[Exercise goal]: Will you transcribe the entries that follow, exactly and in full?

[Material provided]:
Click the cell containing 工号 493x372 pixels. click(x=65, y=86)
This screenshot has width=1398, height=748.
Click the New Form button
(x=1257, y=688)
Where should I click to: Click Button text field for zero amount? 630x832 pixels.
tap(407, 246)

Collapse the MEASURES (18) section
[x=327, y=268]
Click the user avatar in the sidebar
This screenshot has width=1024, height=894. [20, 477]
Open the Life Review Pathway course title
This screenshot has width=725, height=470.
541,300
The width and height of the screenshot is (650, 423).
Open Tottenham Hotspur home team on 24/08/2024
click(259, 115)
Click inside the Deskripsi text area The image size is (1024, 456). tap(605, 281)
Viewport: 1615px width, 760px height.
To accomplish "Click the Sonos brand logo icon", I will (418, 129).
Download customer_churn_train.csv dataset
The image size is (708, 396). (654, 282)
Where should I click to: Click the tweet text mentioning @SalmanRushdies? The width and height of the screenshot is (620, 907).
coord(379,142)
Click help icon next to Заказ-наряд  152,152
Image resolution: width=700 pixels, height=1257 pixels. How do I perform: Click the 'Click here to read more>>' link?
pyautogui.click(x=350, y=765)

[Task solution]:
Click the cell containing 工号 493x372 pixels. click(x=65, y=86)
This screenshot has width=1398, height=748.
Click the New Form button
(x=1257, y=688)
Where should I click to: Click Button text field for zero amount? 630x832 pixels.
tap(407, 246)

Collapse the MEASURES (18) section
[x=327, y=268]
Click the user avatar in the sidebar
This screenshot has width=1024, height=894. [20, 477]
Open the Life Review Pathway course title
This screenshot has width=725, height=470.
541,300
The width and height of the screenshot is (650, 423).
Open Tottenham Hotspur home team on 24/08/2024
click(259, 115)
Click inside the Deskripsi text area The image size is (1024, 456). tap(605, 281)
Viewport: 1615px width, 760px height.
To accomplish "Click the Sonos brand logo icon", I will (418, 129).
Download customer_churn_train.csv dataset
The image size is (708, 396). (654, 282)
Where should I click to: Click the tweet text mentioning @SalmanRushdies? The width and height of the screenshot is (620, 907).
coord(379,142)
Click help icon next to Заказ-наряд  152,152
Image resolution: width=700 pixels, height=1257 pixels. How do I perform: Click the 'Click here to read more>>' link?
pyautogui.click(x=350, y=765)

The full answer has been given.